# Early 2015-2016 winter forecast



## roadking88 (Aug 12, 2015)




----------



## mpilihp (Aug 12, 2015)

Looks good for the northeast!


----------



## roadking88 (Aug 12, 2015)

mpilihp said:


> Looks good for the northeast!


i heard that...get the sleds ready..lol


----------



## kennyp2339 (Aug 12, 2015)

Looking like an El nino year, Im located in the North east - useally El nino years bring in moisture with near normal temps, so while I don't expect the brutal cold like the last 2 years I will expect the usual snow / sleet / rain storms. I will take the precipitation and I'm glad that the brutal cold might not linger as much this year.


----------



## LordmetalZ28 (Aug 12, 2015)

Looks like every winter ever


----------



## Z33 (Aug 12, 2015)

I hope its correct. I could go for a banner winter here in the southeast


----------



## billb3 (Aug 12, 2015)

we'll see

a warmer winter  for me means rain
hopefully rain for socal and lots of snow for sierra nevada


----------



## begreen (Aug 12, 2015)

Warm and dry here, just like the spring and summer. Not good for the snowpack or skiing.


----------



## Doug MacIVER (Aug 13, 2015)

here is one of J bastardy's analog el nino years, 
	

		
			
		

		
	



	

		
			
		

		
	
 first hand is very close friend with Gar. Bastardi, joe's son.


----------



## kennyp2339 (Aug 13, 2015)

Bastardy is a joke, between the "end of the world" forecasts to just being way off base he truly is a poster child of excess and incompetence


----------



## Doug MacIVER (Aug 13, 2015)

kennyp2339 said:


> Bastardy is a joke, between the "end of the world" forecasts to just being way off base he truly is a poster child of excess and incompetence


sorry he upsets you, my opinion differs and i'll leave it at that


----------



## kennyp2339 (Aug 13, 2015)

Word and item position data:
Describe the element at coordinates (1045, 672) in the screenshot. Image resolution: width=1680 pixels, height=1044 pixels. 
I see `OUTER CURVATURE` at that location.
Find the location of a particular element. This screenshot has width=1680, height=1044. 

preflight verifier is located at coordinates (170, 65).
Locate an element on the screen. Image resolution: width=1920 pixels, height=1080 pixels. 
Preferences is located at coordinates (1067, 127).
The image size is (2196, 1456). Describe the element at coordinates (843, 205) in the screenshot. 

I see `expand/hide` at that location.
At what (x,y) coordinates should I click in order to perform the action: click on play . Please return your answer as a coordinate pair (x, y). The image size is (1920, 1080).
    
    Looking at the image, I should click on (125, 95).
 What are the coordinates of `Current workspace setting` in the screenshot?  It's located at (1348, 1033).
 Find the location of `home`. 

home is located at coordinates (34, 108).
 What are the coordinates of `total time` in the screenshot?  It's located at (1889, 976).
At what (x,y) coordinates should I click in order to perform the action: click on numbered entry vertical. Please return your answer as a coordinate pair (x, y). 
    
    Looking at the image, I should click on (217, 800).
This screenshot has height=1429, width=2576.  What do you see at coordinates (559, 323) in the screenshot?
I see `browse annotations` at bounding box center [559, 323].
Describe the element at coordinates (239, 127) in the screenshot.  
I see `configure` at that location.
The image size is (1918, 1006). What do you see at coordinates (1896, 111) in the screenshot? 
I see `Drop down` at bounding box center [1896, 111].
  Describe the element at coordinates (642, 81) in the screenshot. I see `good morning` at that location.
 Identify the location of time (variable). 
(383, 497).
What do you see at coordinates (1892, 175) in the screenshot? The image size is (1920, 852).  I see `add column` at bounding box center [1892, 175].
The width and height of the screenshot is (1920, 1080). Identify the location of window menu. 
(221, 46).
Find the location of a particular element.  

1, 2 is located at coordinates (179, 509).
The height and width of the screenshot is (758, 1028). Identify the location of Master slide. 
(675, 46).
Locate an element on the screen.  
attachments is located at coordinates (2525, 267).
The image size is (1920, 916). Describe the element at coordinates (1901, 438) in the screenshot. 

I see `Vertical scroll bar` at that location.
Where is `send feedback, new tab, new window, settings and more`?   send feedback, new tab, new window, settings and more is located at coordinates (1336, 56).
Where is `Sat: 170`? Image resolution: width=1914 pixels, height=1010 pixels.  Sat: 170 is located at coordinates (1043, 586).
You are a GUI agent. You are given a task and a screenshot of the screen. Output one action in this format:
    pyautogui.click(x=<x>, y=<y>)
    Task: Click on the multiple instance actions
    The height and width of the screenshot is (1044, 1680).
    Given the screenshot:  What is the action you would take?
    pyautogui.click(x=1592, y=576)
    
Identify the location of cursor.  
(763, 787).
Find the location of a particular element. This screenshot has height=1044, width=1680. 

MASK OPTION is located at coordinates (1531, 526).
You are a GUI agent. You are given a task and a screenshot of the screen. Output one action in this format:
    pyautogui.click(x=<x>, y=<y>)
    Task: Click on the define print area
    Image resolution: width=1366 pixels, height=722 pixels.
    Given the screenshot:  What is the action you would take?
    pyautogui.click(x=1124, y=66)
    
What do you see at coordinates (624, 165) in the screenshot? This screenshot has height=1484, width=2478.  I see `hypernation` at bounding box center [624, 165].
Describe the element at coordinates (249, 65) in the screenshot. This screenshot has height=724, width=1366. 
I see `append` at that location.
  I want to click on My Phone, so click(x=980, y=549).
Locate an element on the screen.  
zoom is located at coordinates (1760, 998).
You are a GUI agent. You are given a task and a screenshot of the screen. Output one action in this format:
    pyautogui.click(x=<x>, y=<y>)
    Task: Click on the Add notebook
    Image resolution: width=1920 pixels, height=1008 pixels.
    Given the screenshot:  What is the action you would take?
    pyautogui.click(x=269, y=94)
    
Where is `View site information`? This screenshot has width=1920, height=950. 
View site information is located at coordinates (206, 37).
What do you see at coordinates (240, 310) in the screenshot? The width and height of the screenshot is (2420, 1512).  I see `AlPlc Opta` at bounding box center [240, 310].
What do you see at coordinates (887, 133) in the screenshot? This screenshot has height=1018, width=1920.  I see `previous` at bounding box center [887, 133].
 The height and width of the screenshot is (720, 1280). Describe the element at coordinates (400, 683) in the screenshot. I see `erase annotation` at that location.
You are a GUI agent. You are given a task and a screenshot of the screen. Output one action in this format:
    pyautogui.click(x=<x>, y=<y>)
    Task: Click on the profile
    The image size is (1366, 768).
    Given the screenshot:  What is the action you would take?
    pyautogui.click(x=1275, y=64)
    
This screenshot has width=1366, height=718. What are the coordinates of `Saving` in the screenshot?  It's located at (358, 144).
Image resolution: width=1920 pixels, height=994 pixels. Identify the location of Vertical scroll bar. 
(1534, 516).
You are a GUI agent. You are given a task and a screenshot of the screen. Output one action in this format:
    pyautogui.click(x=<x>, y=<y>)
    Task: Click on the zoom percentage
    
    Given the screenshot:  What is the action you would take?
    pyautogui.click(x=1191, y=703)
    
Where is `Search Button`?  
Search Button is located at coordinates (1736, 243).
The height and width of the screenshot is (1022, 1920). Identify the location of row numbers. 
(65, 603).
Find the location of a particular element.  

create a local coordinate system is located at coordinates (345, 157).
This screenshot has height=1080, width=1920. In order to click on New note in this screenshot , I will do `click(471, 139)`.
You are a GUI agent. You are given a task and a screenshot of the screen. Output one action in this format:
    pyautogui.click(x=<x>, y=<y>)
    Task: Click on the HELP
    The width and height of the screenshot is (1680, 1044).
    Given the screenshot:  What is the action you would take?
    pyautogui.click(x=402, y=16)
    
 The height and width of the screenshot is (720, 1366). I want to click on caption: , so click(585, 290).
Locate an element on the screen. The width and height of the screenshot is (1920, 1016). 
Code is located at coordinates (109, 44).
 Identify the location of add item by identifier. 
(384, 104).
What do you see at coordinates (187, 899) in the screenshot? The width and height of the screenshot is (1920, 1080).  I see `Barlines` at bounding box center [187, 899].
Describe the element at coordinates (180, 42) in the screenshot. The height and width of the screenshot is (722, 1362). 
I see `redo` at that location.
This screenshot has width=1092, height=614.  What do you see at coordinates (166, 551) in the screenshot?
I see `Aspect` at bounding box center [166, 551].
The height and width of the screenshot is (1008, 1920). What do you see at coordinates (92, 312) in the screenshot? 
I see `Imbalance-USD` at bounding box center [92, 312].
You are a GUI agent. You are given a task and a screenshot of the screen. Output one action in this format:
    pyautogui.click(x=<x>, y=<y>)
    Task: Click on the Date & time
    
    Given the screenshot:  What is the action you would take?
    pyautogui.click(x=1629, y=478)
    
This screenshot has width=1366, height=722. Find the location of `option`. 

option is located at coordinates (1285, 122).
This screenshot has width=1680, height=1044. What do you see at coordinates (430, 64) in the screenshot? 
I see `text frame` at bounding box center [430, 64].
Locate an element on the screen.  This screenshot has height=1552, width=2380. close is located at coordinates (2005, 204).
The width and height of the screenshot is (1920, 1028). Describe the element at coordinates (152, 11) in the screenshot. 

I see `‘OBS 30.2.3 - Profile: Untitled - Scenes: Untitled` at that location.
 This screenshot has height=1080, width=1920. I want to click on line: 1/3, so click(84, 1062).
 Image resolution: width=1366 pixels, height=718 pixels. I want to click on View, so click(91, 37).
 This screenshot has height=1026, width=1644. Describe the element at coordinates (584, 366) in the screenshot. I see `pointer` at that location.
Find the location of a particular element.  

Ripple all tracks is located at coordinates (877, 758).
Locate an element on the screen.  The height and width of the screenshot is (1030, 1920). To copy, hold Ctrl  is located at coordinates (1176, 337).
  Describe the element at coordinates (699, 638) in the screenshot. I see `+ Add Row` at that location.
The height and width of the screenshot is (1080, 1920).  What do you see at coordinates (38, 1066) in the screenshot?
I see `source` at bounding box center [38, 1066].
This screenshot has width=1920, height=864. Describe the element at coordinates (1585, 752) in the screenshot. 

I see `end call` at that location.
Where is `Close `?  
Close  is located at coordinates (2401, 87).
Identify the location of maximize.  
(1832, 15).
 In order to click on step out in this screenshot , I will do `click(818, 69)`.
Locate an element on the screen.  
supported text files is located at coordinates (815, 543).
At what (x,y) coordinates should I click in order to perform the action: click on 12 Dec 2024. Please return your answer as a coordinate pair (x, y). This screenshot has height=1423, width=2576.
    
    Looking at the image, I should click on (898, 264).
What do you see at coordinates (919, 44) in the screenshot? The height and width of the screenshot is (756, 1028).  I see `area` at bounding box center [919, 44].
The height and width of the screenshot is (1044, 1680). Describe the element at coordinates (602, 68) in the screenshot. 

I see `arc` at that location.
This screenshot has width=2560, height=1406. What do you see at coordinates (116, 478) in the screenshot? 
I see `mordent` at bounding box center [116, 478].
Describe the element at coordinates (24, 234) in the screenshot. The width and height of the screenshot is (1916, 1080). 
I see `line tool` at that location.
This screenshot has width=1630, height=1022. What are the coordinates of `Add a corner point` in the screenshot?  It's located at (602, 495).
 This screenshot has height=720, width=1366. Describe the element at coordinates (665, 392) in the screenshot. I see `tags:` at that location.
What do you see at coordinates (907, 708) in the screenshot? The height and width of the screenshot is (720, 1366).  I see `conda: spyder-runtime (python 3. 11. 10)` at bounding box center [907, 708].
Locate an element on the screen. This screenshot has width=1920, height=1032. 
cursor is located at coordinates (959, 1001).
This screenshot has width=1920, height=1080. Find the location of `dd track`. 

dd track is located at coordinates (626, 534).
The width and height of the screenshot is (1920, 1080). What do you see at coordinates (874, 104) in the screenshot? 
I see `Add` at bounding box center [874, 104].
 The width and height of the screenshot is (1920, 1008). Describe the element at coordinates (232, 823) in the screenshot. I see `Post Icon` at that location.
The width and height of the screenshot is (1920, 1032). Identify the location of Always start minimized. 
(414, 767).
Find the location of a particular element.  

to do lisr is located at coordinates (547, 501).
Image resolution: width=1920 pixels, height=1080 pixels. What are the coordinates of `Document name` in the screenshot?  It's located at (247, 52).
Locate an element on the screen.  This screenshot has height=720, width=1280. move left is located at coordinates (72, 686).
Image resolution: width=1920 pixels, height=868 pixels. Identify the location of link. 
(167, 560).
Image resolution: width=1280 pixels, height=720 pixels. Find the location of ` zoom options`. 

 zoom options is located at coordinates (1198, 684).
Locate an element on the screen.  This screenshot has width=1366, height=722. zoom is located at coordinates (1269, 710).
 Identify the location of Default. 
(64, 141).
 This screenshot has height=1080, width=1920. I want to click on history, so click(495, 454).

Job — Can you reproduce the whole early winter forecast thread above, unchanged from start to finish?

Answer to the exercise —
# Early 2015-2016 winter forecast



## roadking88 (Aug 12, 2015)




----------



## mpilihp (Aug 12, 2015)

Looks good for the northeast!


----------



## roadking88 (Aug 12, 2015)

mpilihp said:


> Looks good for the northeast!


i heard that...get the sleds ready..lol


----------



## kennyp2339 (Aug 12, 2015)

Looking like an El nino year, Im located in the North east - useally El nino years bring in moisture with near normal temps, so while I don't expect the brutal cold like the last 2 years I will expect the usual snow / sleet / rain storms. I will take the precipitation and I'm glad that the brutal cold might not linger as much this year.


----------



## LordmetalZ28 (Aug 12, 2015)

Looks like every winter ever


----------



## Z33 (Aug 12, 2015)

I hope its correct. I could go for a banner winter here in the southeast


----------



## billb3 (Aug 12, 2015)

we'll see

a warmer winter  for me means rain
hopefully rain for socal and lots of snow for sierra nevada


----------



## begreen (Aug 12, 2015)

Warm and dry here, just like the spring and summer. Not good for the snowpack or skiing.


----------



## Doug MacIVER (Aug 13, 2015)

here is one of J bastardy's analog el nino years, 
	

		
			
		

		
	



	

		
			
		

		
	
 first hand is very close friend with Gar. Bastardi, joe's son.


----------



## kennyp2339 (Aug 13, 2015)

Bastardy is a joke, between the "end of the world" forecasts to just being way off base he truly is a poster child of excess and incompetence


----------



## Doug MacIVER (Aug 13, 2015)

kennyp2339 said:


> Bastardy is a joke, between the "end of the world" forecasts to just being way off base he truly is a poster child of excess and incompetence


sorry he upsets you, my opinion differs and i'll leave it at that


----------



## kennyp2339 (Aug 13, 2015)